Following the success of Britnell’s award-winning debut book In Search of the Perfect Health System, which sold in 109 countries, Human shines a much-needed spotlight on a fundamental global issue, and is a must read for anybody who cares about the future of health around the world.

Human: Solving the Global Workforce Crisis in Healthcare [Oxford University Press, $19.95 (~€17.57)] by Dr Mark Britnell, is out on 18 March 2019.

“Britnell brings to his writing all the experience he has gathered from working in countries all around the world. His passion, knowledge and enthusiasm are evident on every page and he is ideally placed to guide us all in improving health.” Lord Nigel Crisp, Co-Chair of the All-Party Parliamentary Group on Global Health and of Nursing Now, formerly Chief Executive of the NHS

About Mark Britnell

Dr Mark Britnell

As the Global Chairman for Healthcare, Government & Infrastructure at KPMG International, Mark Britnell oversees revenues of $6 billion (~€5.3 billion) supporting 40,000 staff across 157 countries.

He is one of the foremost global experts on healthcare systems and has a pioneering and inspiring global vision for health in both the developed and developing world. Mark has dedicated his entire professional life to healthcare and has led organisations at local, regional, national and global levels – provider and payer, public and private. Over the past 9 years, he has worked in 75 countries on circa. 300 occasions, gaining a unique first-hand experience.

His first book In Search of the Perfect Health System was published by Palgrave Macmillian in 2016. The book has sold in over 109 countries, including translations into Mandarin, Korean and Portuguese, and was recognised by Chinese Medical Doctors Association as best health book in China, and won an award at the British Medical Association’s prestigious BMA Medical Book Awards.

After joining the UK’s NHS fast-track Management Training Scheme in 1989 he held a number of senior operational and government posts before being appointed Chief Executive of University Hospitals Birmingham in 2000. He masterminded the largest new hospital build in NHS history, established the Royal Centre for Defence Medicine and developed one of the highest performing healthcare organisations in the UK.

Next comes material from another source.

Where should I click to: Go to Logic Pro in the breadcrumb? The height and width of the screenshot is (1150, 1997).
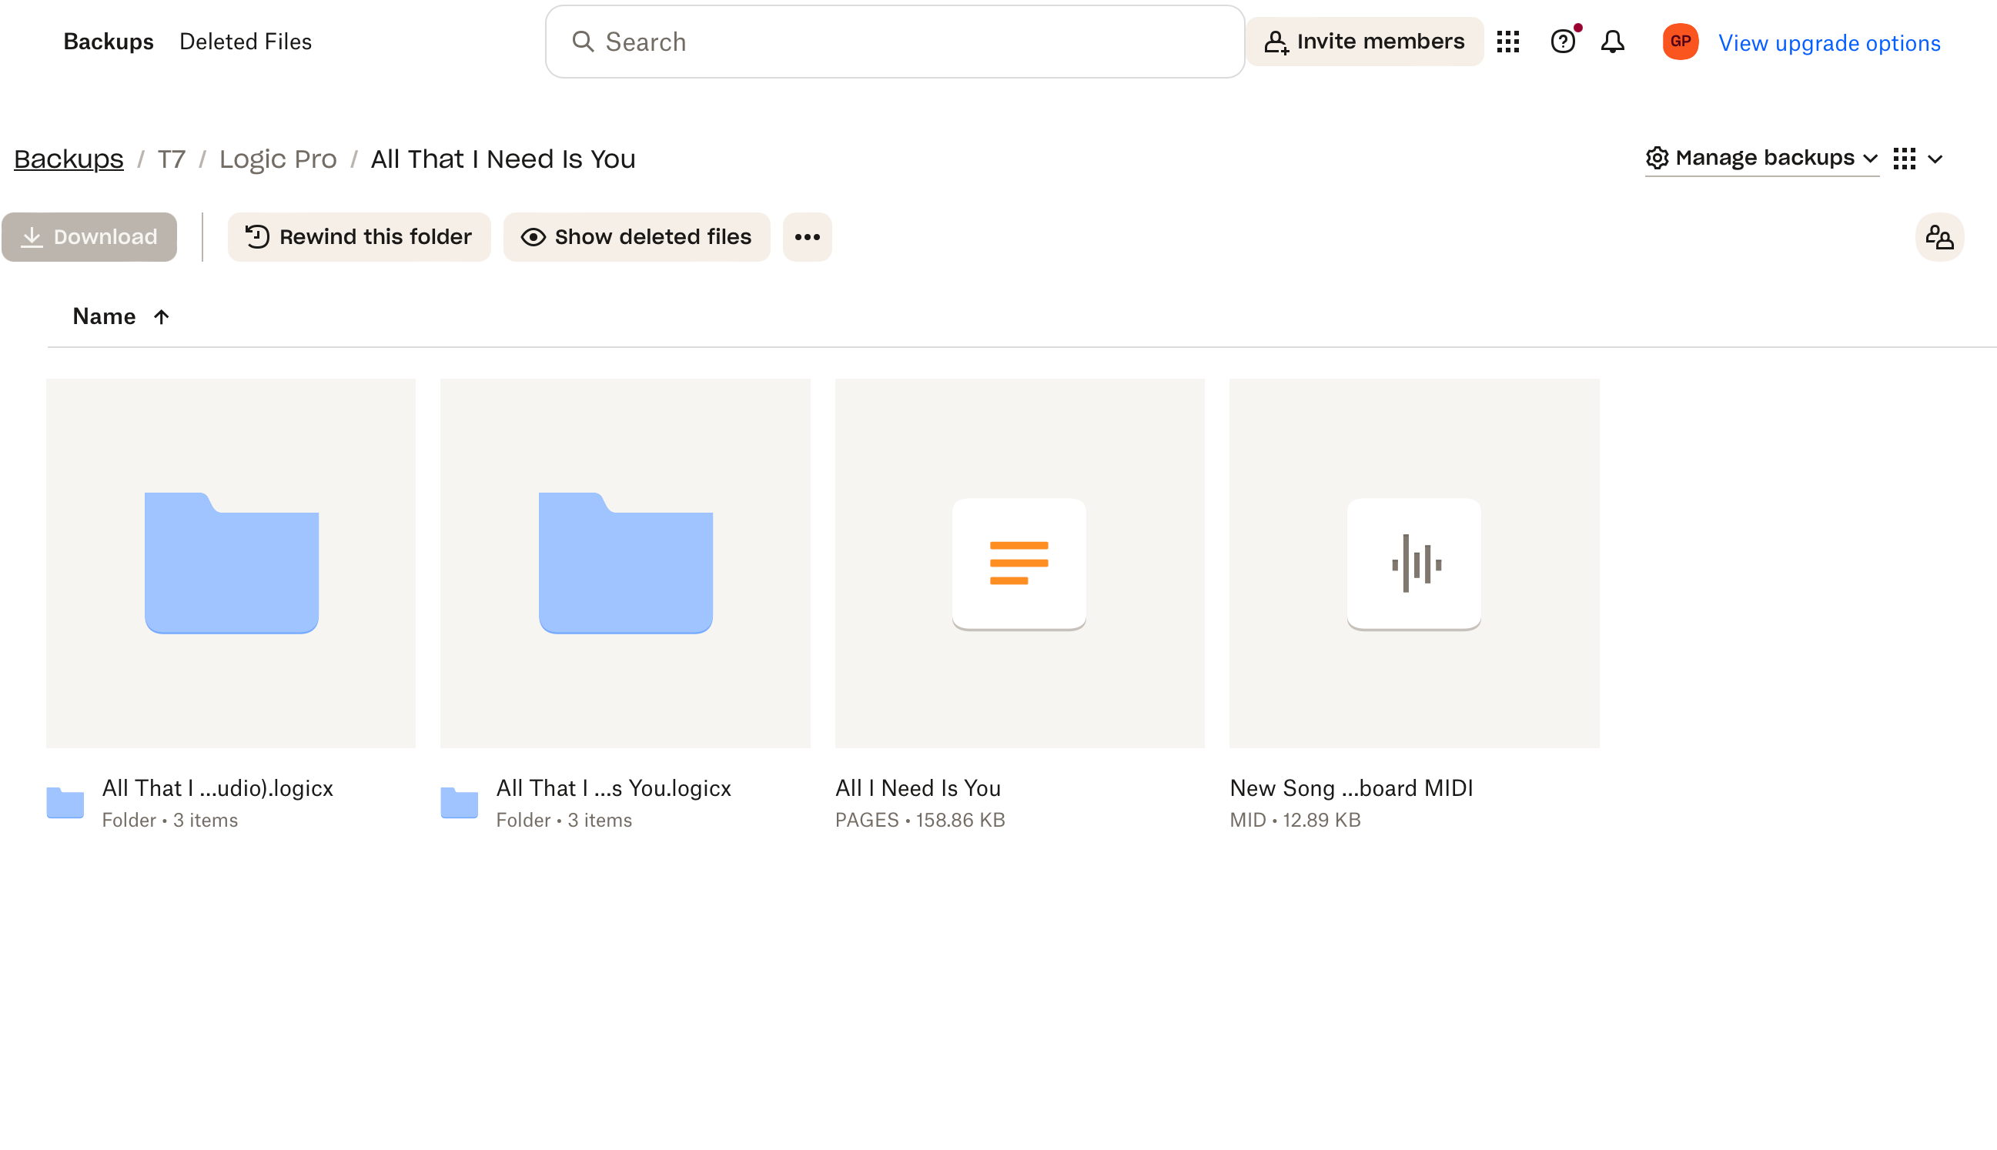tap(277, 159)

He went on to run the NHS region from Oxford to the Isle of Wight before joining the NHS Management Board as a Director-General at the Department of Health, where he developed High Quality Care for All with Lord Darzi. He joined KPMG as Global Chairman and Senior Partner for Health for KPMG in the UK in 2009 and has established a successful worldwide health practice.

He is a member of the Global Agenda Council on the Future of the Health Sector for the World Economic Forum and sits on the Advisory Board of the China Center for Health Development at Peking University. He is also an Honorary Professor at Taishan Medical University School, Shandong Province and holds honorary doctorates from Birmingham City University and the University of Wolverhampton.

Mark has been a Non-Executive Director at Dr Foster, a trustee of the British Pregnancy Advisory Service and a Board member of Prostate Cancer UK. He survived prostate cancer at the age of 42 and is donating all royalties from the sale of his books to Prostate Cancer UK.